Me gustan esas películas en las que los extraterrestres nos invaden —casi siempre entrando por Nueva York― para llevarse el agua y los minerales que consumieron íntegramente en su propio planeta. Algunos invasores lo hacen para sobrevivir, otros para contar con los insumos de sus letales armas.
Lo cierto es que la realidad está superando a la ficción. En el mundo actual, cada vez conocemos más conflictos relacionados con la explotación de recursos naturales y Guatemala no escapa a ellos. Pero, a diferencia de la ficción, nuestros extraterrestres parecen humanos de un estereotipo seductor y exitoso, con trajes finos, buena plática, buenos salarios y con suficientes recursos para financiar voluntades políticas y campañas mediáticas, canales, radios y programas de televisión. Intentan hipnotizarnos con el vaivén de sus anuncios, para que repitamos como autómatas “to-dos-so-mos-mi-ne-ros”…
Nos han salido más vivos que los antihéroes de Avatar, porque mientras atacan a las comunidades que les reprochan su mentalidad depredadora, todo parece apuntar a que podrían también estar urdiendo programas en medios para criminalizar la justa defensa de los pueblos afectados y acercándose a políticos para que, desde el Estado, se les siga permitiendo allanar el camino para una instalación total y sin reglas justas de por medio. ¡Me sabe a complicidad!
A mí la campaña de “todos somos mineros” no me ha enajenado. Creo que ha sido porque se me ha cruzado con la de “Guatemorfosis”, “tan guatemalteco como tú”, “lo natural no tiene sustituto”, “el amigo que te ayuda a crecer” y otro montón de propaganda.

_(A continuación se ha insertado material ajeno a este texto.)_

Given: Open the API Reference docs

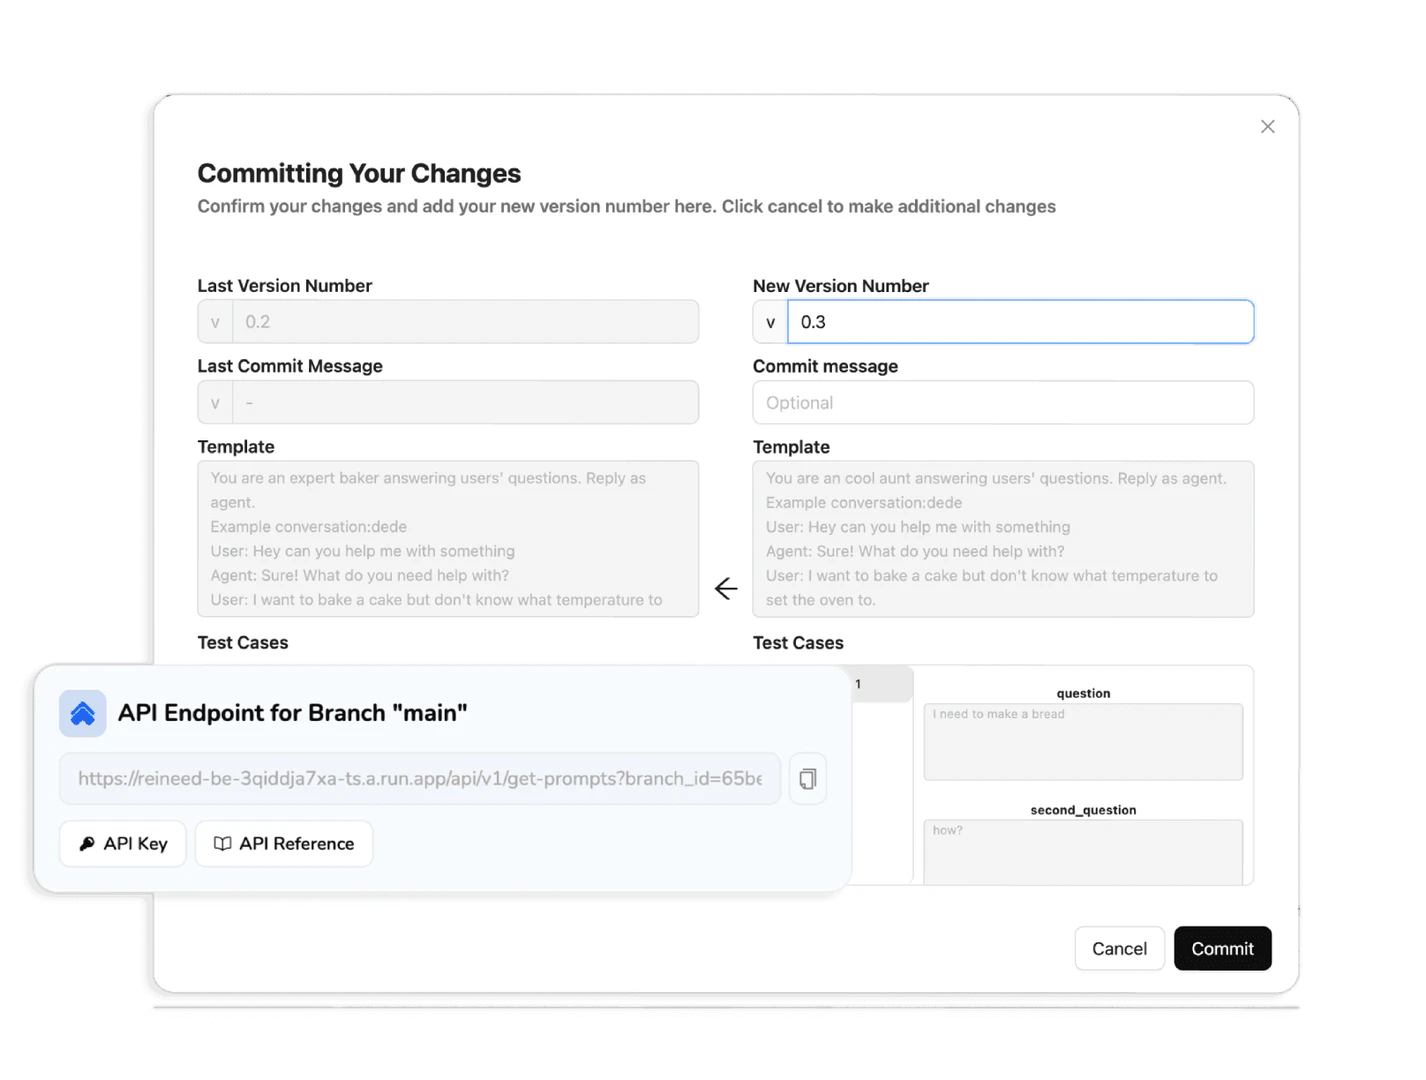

Tampoco soy minerofóbico, es solo que creo que hay algo mal en esta historia de nuestra vida real. Las mineras están viniendo muy contentas, pues han visto que el país, muchos de sus ciudadanos y sus instituciones públicas, toleran su voracidad. Claro es que ya se fijaron que a quienes administran el Estado guatemalteco les ha parecido irrelevante lo dispuesto por la Corte Interamericana de Derechos Humanos con respecto a la suspensión de la explotación de la mina Marlin en San Marcos, así como lo establecido en el Convenio 169 acerca de la obligada consulta a los pueblos indígenas afectados por la minería. Y, la guinda del pastel: El Estado les ha agradecido la buena voluntad de “regalarle” algunos quetzalitos adicionales mientras las mineras así lo dispongan, a manera de limosna y no de impuesto. Detrás de Goldcorp ya viene Tahoe Resources, otra minera canadiense con mucho apetito.

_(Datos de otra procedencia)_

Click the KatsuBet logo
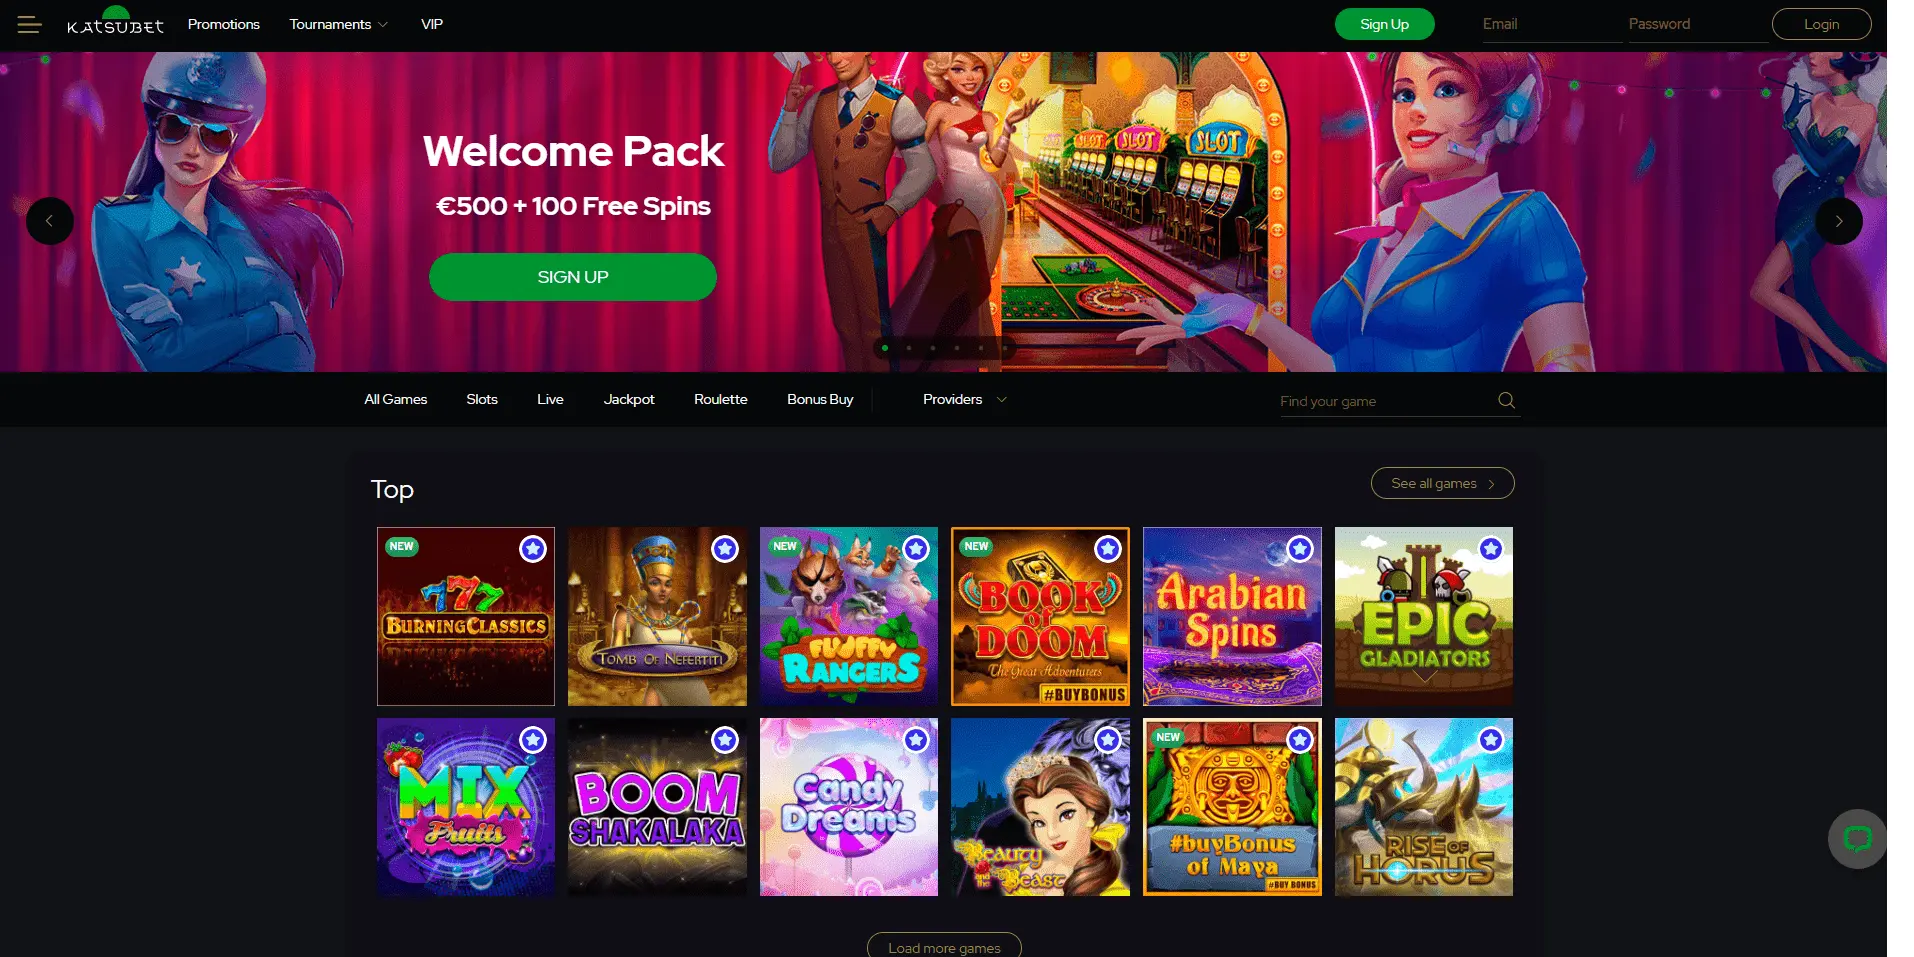 [x=115, y=24]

Y más atrás, como los extras de esta historia, como los extras de muchas historias de horror y terror en Guatemala, muy alejados de los medios de comunicación, están los héroes. Hombres y mujeres sencillos, con milenarios derechos sobre esas tierras, con la lucidez suficiente para luchar contra viento y marea porque se respete su autodeterminación a decir: “¡el agua para vivir y nuestra vida,[1] vale más que el oro, la plata o el zinc para exportar!”.
En las películas de ciencia ficción casi siempre lo humano triunfa sobre la perversidad del invasor, pero en esta historia real la trama es muy complicada y requiere de una sociedad que comprenda la magnitud política, social, ambiental y económica del problema. ¡No podemos ser simples espectadores! ¡Los poporopos pronto tendrán sabor a cianuro si nos quedamos callados!
Nos toca abrir los espacios para un debate que enfrente el derecho al desarrollo sostenible de quienes habitan cerca de los proyectos mineros, de quienes somos parte de la sociedad actual y de quienes nos continuarán, frente al apetito de ganancias de estas grandes mineras, que obran al amparo de un modelo económico con poco respeto por el pasado, el presente y el futuro colectivo.
¿Qué papel hemos aceptado jugar en esta realidad?